どうやらボスが自分のことを覚えてくれていたことが嬉しかったようで、男もまた鉈のように骨太なナイフの峰で肩を叩きつつ、歪んだ口角で喜びを露わにした。
ところが。
「……誰だっけ」
「あぁ!?」
ボス、まさかのド忘れ。
結構ガチめの困惑を滲ませた表情で、はてと首を傾げる。
先程までのシリアスな雰囲気なんて何のその。
これにはハイになっていた大柄の男でさえも、思わず萎えざるを得なかった。
「おいおい、そりゃないぜぇ〜……。俺だよ、おーーれ!この顔に見覚えあんだろ!?」
「なるほど、心理的に揺さぶってくるタイプの新手のオレオレ詐欺か。最近のは斬新だなぁ」
「うっそだろ?マジで覚えてないのか?」
割と本気でショックを受けたらしく、見るからにしょげた仕草をする大柄の男。
さらっとそれを無視して、ボスは男の左右に佇む二人組に視線を巡らせていた。
片や、囚人服のように簡素なデザインの服を身に纏い、首にバーコードのような刺青を彫った細身長身の男。
目にハイライトが入っておらず、不気味な気配を感じる。
もう片や、ダボダボの明らかにサイズが合ってないパーカーを羽織った少女。
こちらはシャツの腹部に大きな穴が空いており、そこから見える少女の腹には鋭い牙の並ぶ化け物のような口がくっ付いていた。
前髪が長すぎて表情は窺えない。
以上二名の様子を確認したボスは、フード越しに後頭部を掻きながらため息をついた。
「……いや、悪かった。今思い出したよ」
もちろん嘘だ。
本当は初めから覚えていた。
しかし男はボスの嘘など知ったことでは無いようで、ぶつくさと垂れ流していた文句をスッと引っ込めた。
「あの時……デモンソウルズのコンサートに割り込んできた武装集団のボスだろ?」
「あん?あいつらそんなグループ名だったのか……。まぁ、そいつァどうでも良いよな!んで、ご名答ぅ!俺の名前は"ブレン"!会いたかったぜぇ、ファントムちゃんよぉ!!」
ブレン。
この男は以前、ボスが訪れた天下のアイドルグループ・デモンソウルズのコンサートに乱入し、立てこもり事件を起こした。
あの時はボスやラプラスの家所属ヴィランのテンパライ、秘密結社Xの面々の活躍によって事なきを得たのだが……。
しかし残念ながら逃がしてしまった肝心の主犯こそ、まさにこの男。
ブレンなのである。
「……お前が、なんでこいつらと一緒に居るんだ?」
ボスが真剣な表情で問う。
ブレンの左右に佇む男女。
この二人は、本来存在するはずがない人物なのだから。
「んまぁ、簡単に言えばビジネスパートナーってやつさ。"覚醒個体"……だっけ?まぁ安心しろよ、俺ぁノンケだからな。こいつらには別に興味ねぇんだわ」
「……」
ちょっと言い方が引っかかるものの、特段嘘をついている気配も感じられなかった。
本当に彼は組織の中枢までは入り込んでいないのだろう。
もしかしたら、組織の者が傭兵のように雇ったのかもしれない。
可能性としては充分にありえるだろう。
「489号に……862号か。随分とまた開発が進んでるじゃないの」
苦々しい表情で皮肉を込めて吐き捨てたボスだが、それが無意味なのは自分がよく分かっている。

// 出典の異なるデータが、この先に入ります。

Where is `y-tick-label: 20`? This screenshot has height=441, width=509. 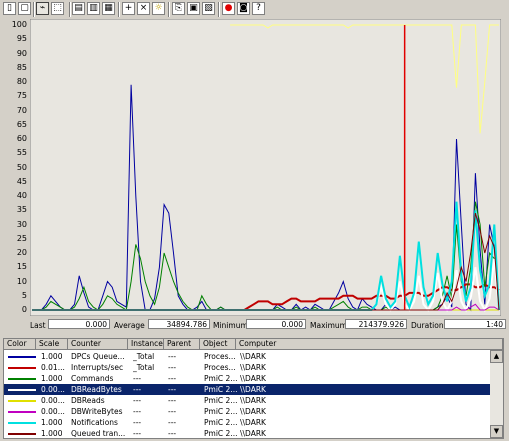
y-tick-label: 20 is located at coordinates (22, 252).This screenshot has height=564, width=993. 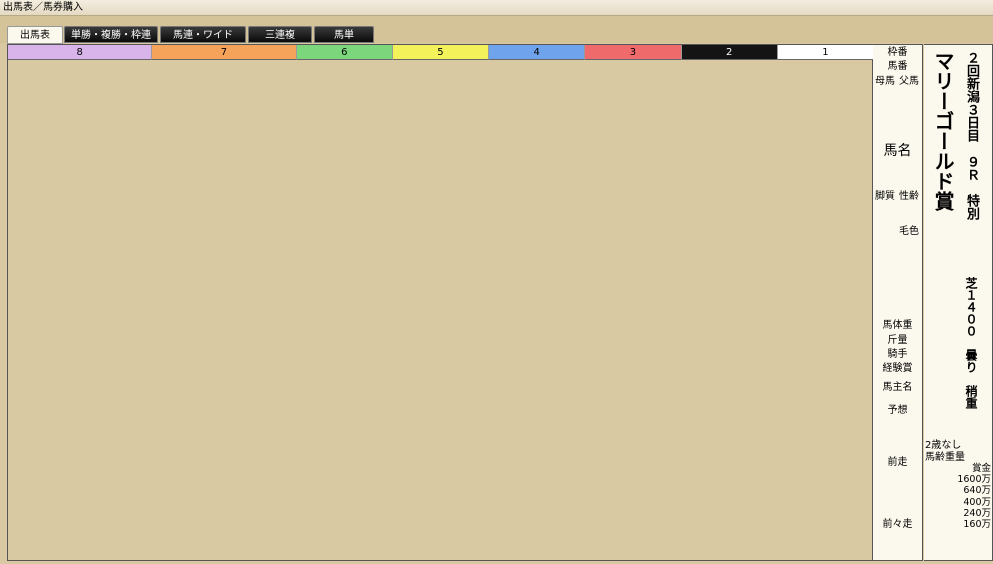 I want to click on frame-number: 3, so click(x=634, y=52).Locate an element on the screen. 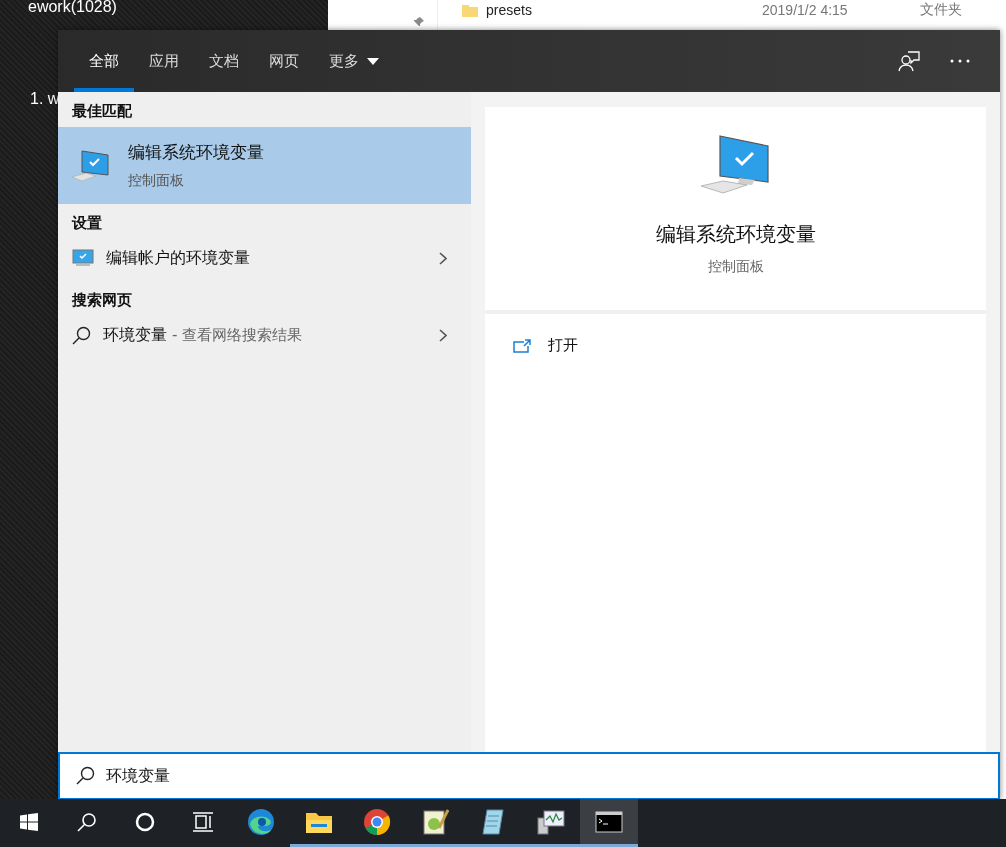  result-subtitle: 控制面板 is located at coordinates (156, 181).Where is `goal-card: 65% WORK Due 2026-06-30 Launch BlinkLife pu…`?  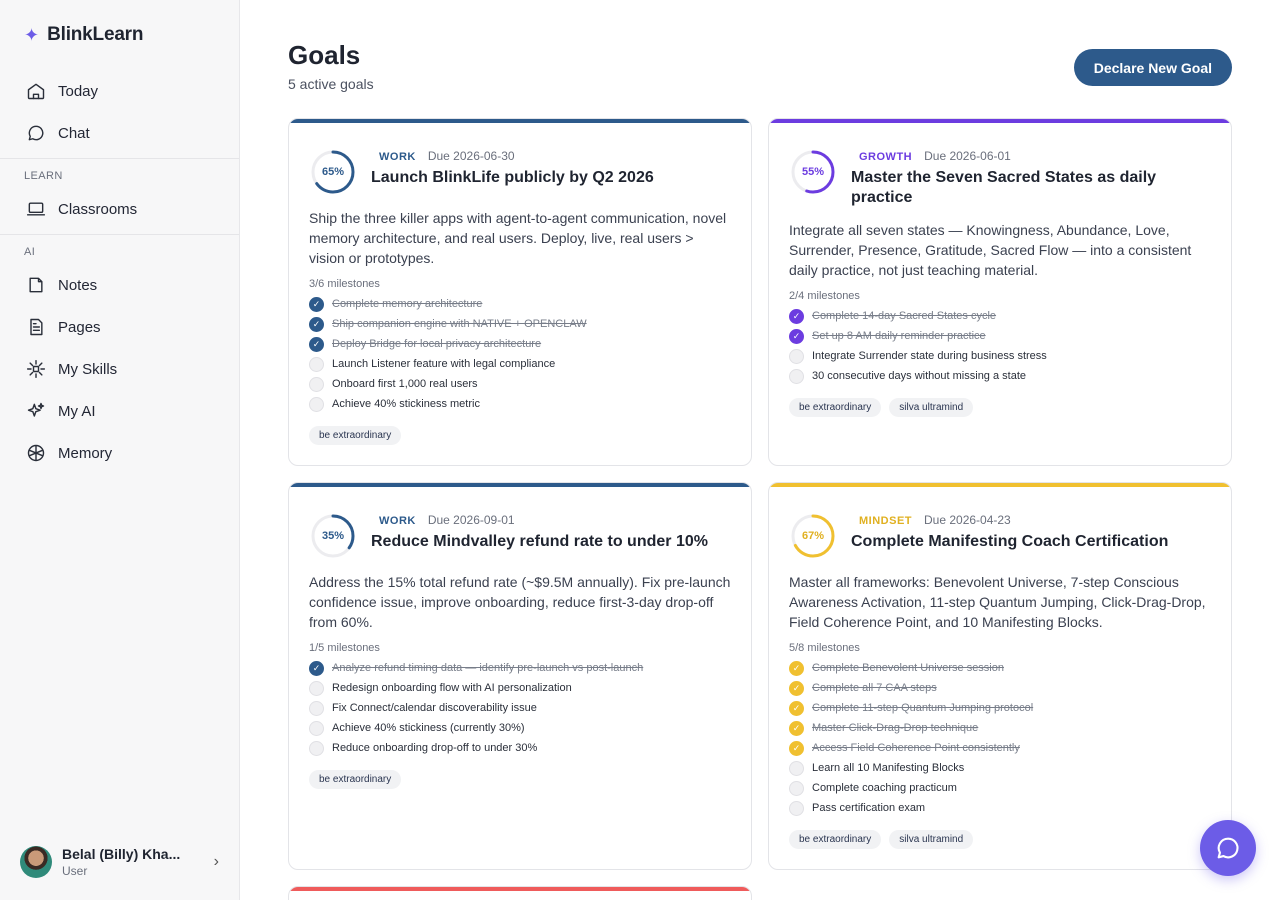 goal-card: 65% WORK Due 2026-06-30 Launch BlinkLife pu… is located at coordinates (520, 292).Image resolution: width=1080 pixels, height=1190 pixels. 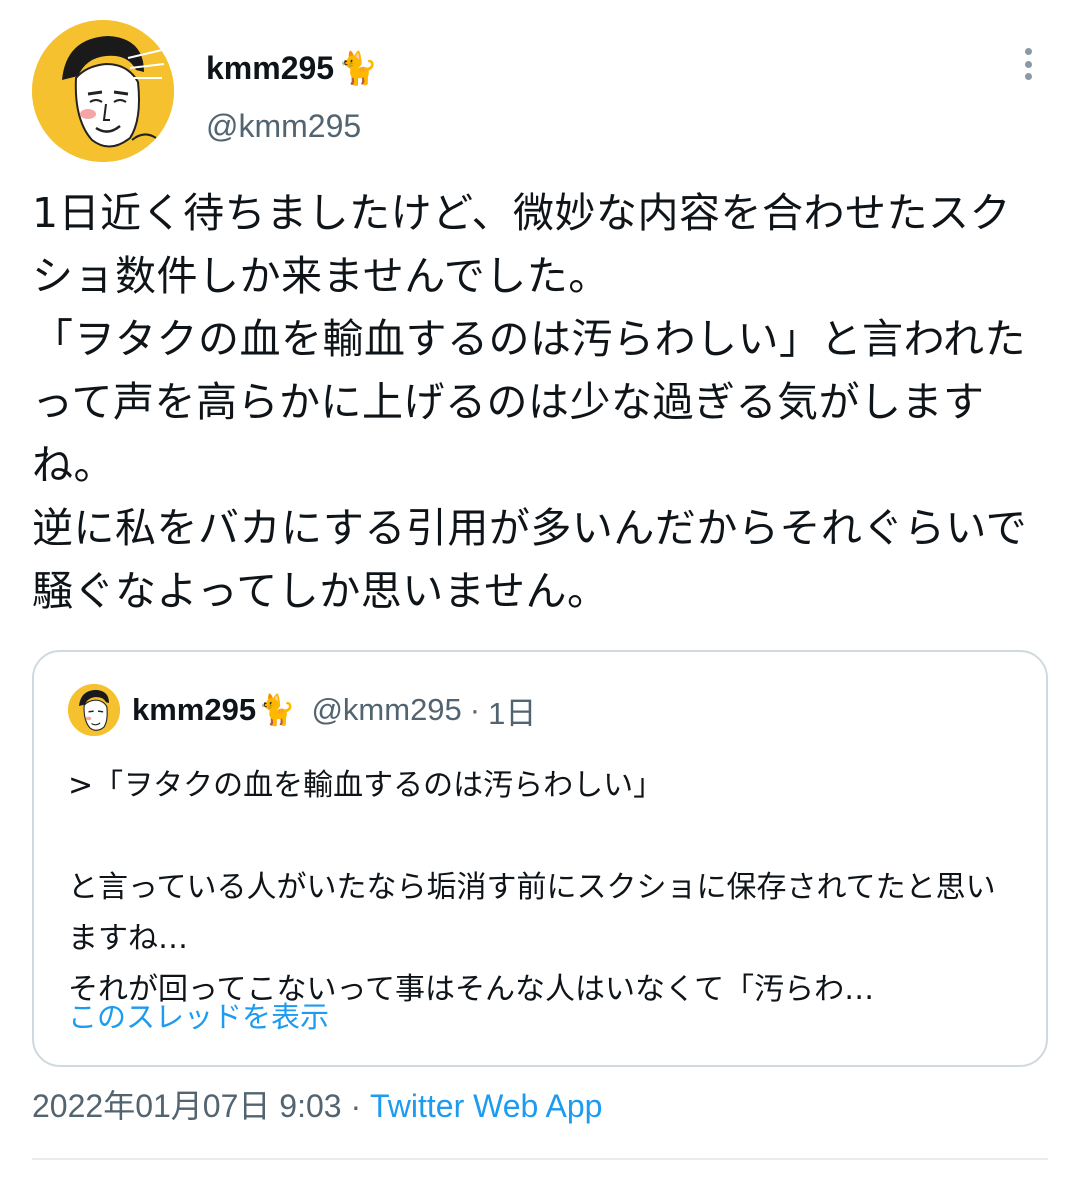 I want to click on quoted-author-avatar, so click(x=94, y=710).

彼らの生みの親がこの場に居ない以上、何を言っても馬の耳に念仏である。
「何がどうかはさっぱり知らねぇが………ま、御託はここまでにしようぜ?せっかくの殺り合いだ!楽しんでいこうかァ!!」
男の体からブワッ!!と黒霧が吹き出すと共に、二体の覚醒個体がボスに襲いかかった。